* TASK DETAILS: Among the entries that follow, find every line with the word "agent" and copy it.

* DATA FOR ANALYSIS:

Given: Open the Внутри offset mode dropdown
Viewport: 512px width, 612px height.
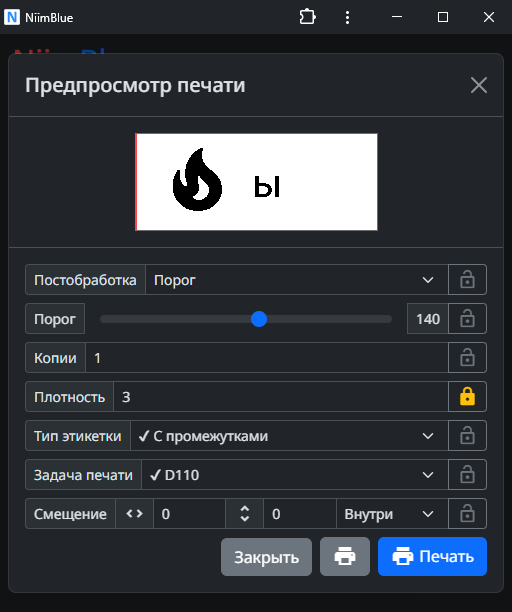Looking at the screenshot, I should coord(392,514).
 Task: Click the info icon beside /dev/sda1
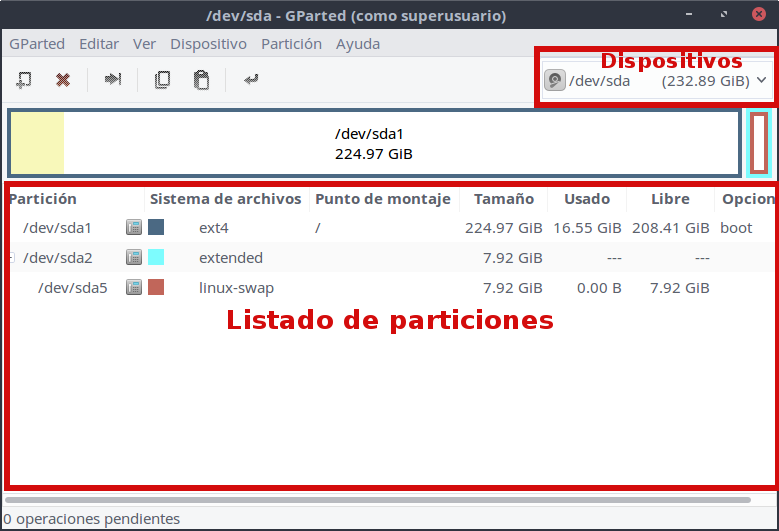click(134, 228)
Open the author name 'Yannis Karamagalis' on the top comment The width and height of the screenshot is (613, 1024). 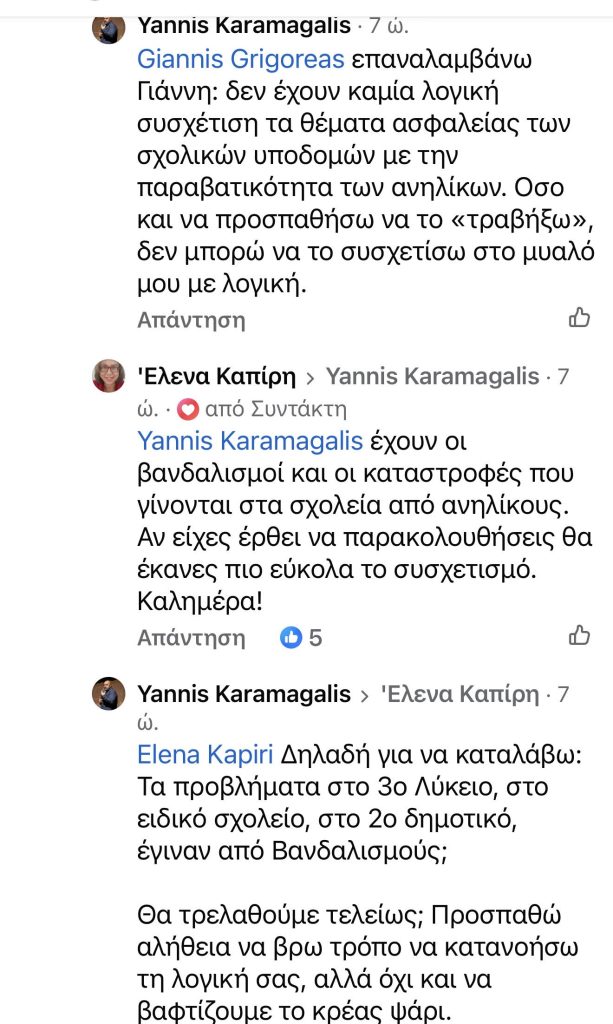pyautogui.click(x=244, y=24)
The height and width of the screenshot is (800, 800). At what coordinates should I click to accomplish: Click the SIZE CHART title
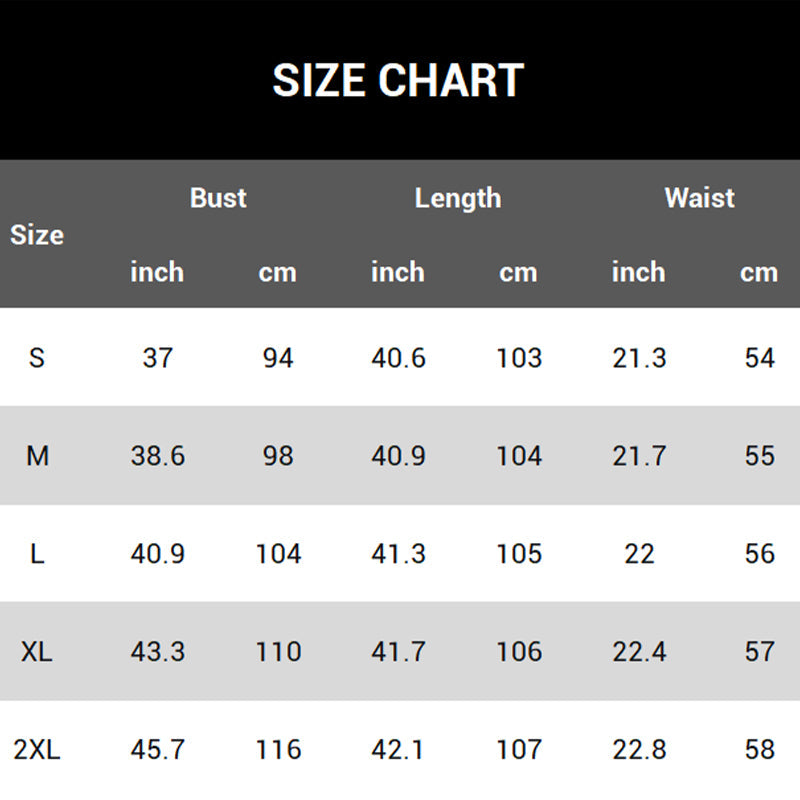(398, 81)
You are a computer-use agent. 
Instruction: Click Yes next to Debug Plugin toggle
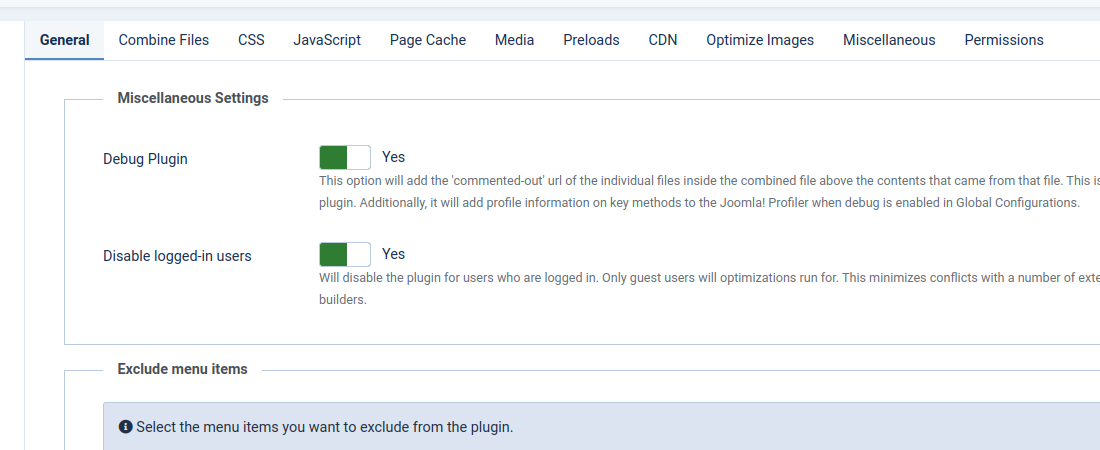coord(394,157)
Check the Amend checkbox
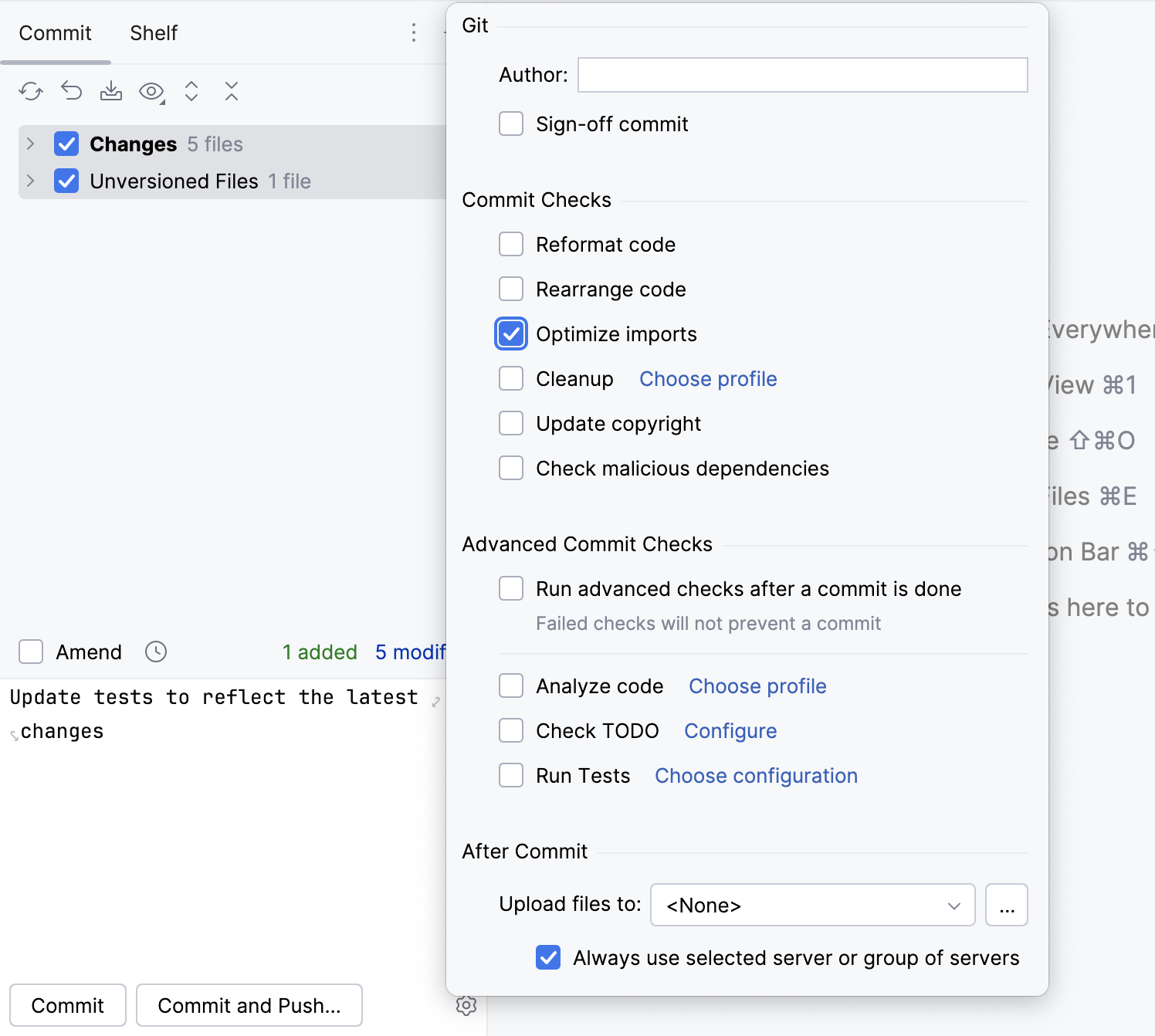This screenshot has width=1155, height=1036. tap(30, 652)
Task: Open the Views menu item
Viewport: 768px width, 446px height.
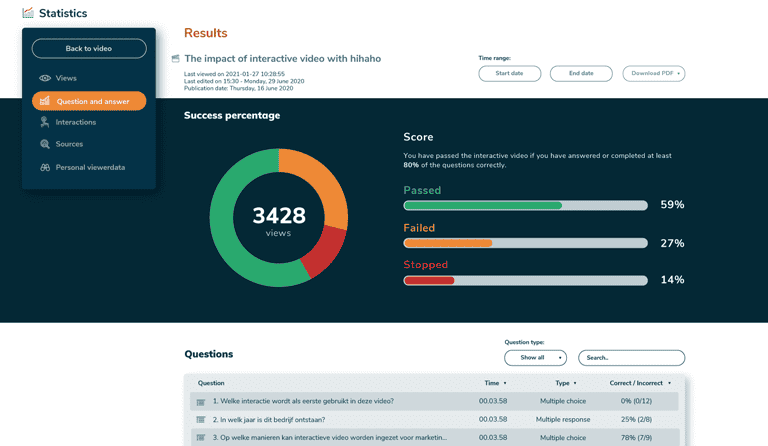Action: tap(66, 78)
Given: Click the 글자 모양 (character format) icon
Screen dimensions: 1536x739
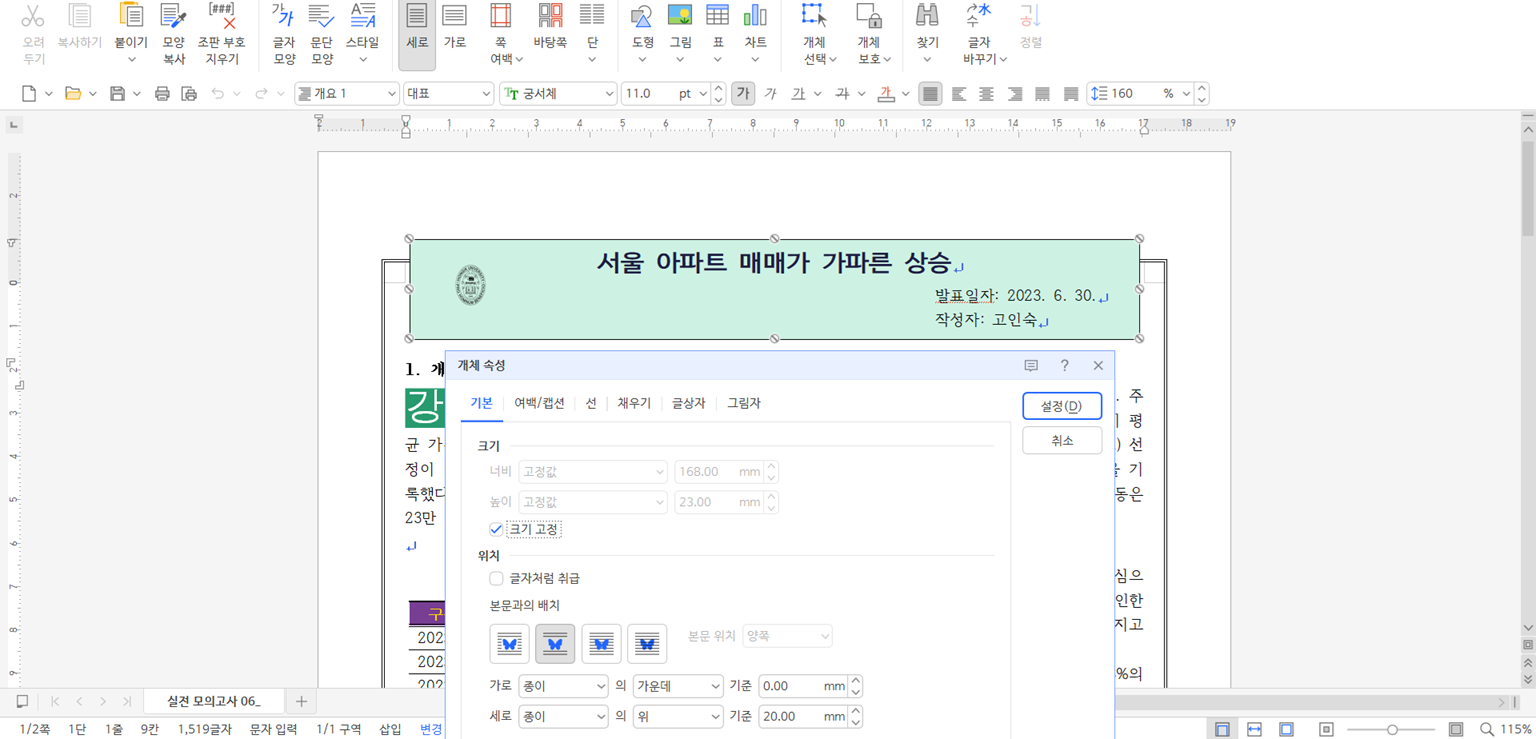Looking at the screenshot, I should pos(284,17).
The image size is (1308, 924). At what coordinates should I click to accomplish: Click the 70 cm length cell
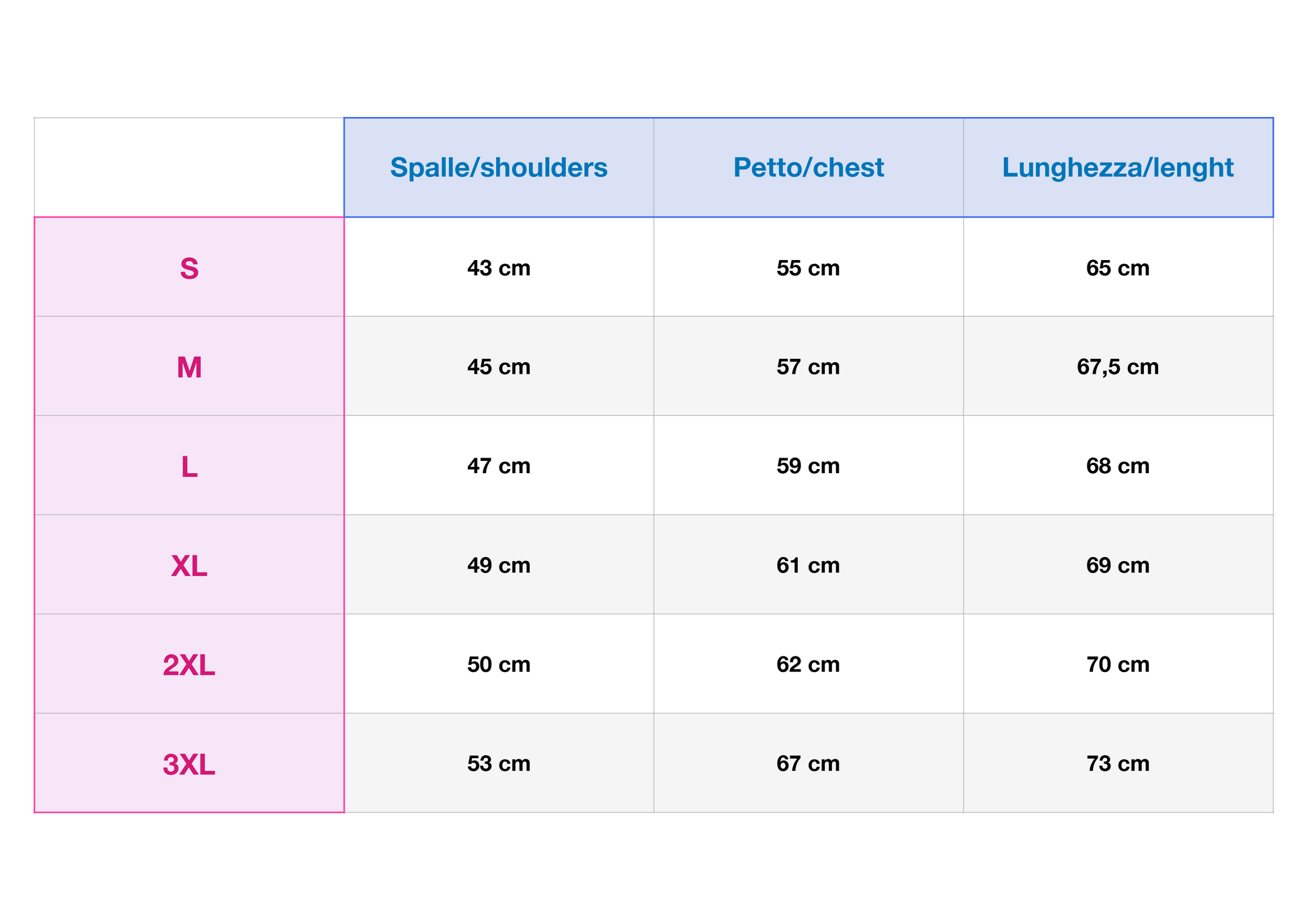(1117, 665)
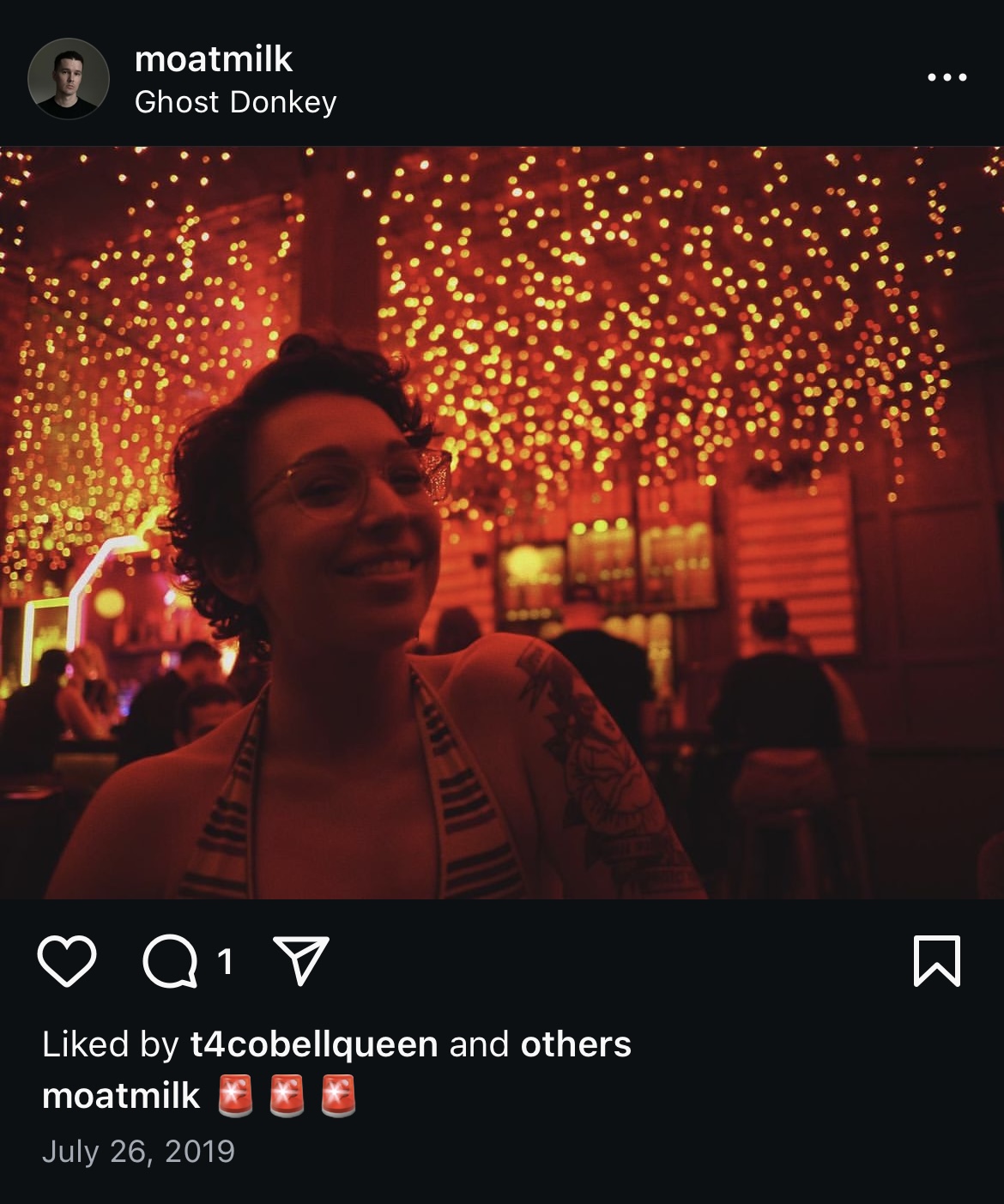This screenshot has height=1204, width=1004.
Task: Tap the middle siren emoji in caption
Action: pyautogui.click(x=287, y=1096)
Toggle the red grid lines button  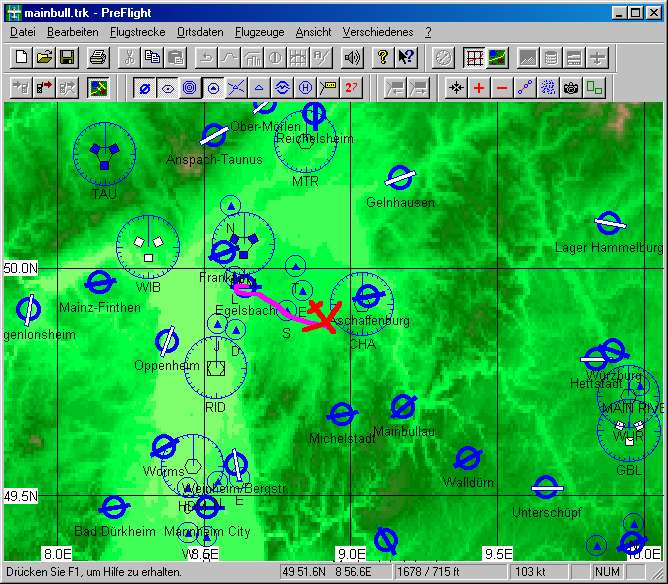(474, 57)
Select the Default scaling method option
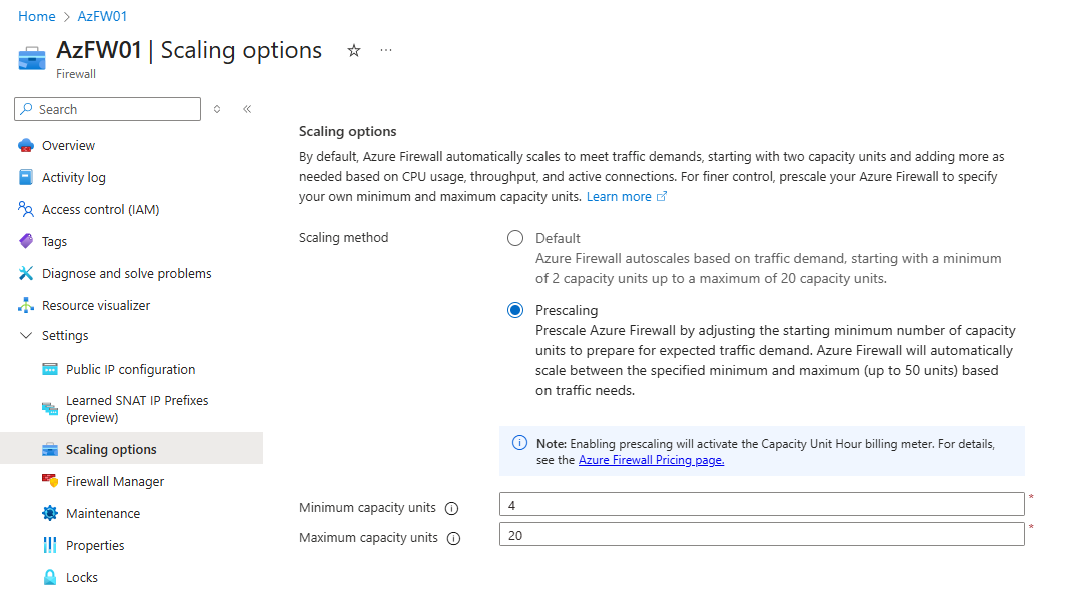The image size is (1088, 596). point(515,238)
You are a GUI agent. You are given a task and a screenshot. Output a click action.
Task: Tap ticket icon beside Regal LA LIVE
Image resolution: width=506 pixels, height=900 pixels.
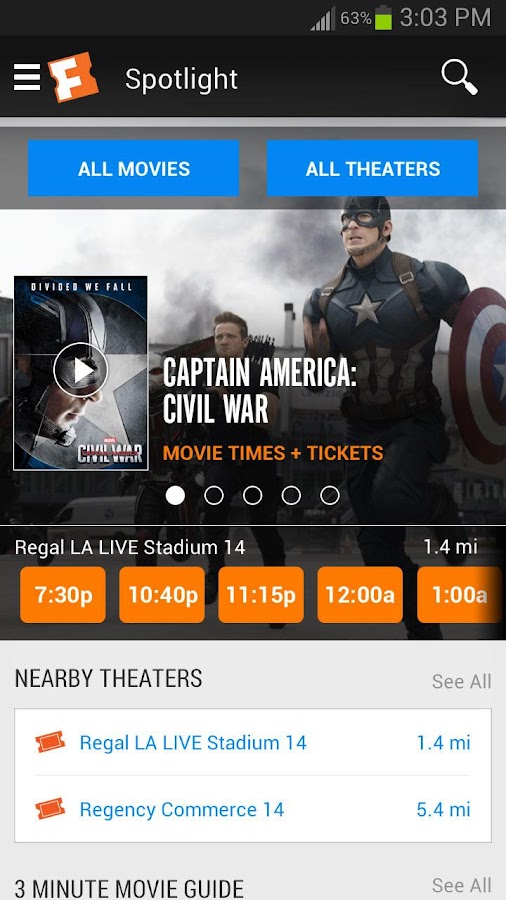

* RESPONSE:
You are a computer-use agent. 
You are a GUI agent. You are given a task and a screenshot. Output a click action.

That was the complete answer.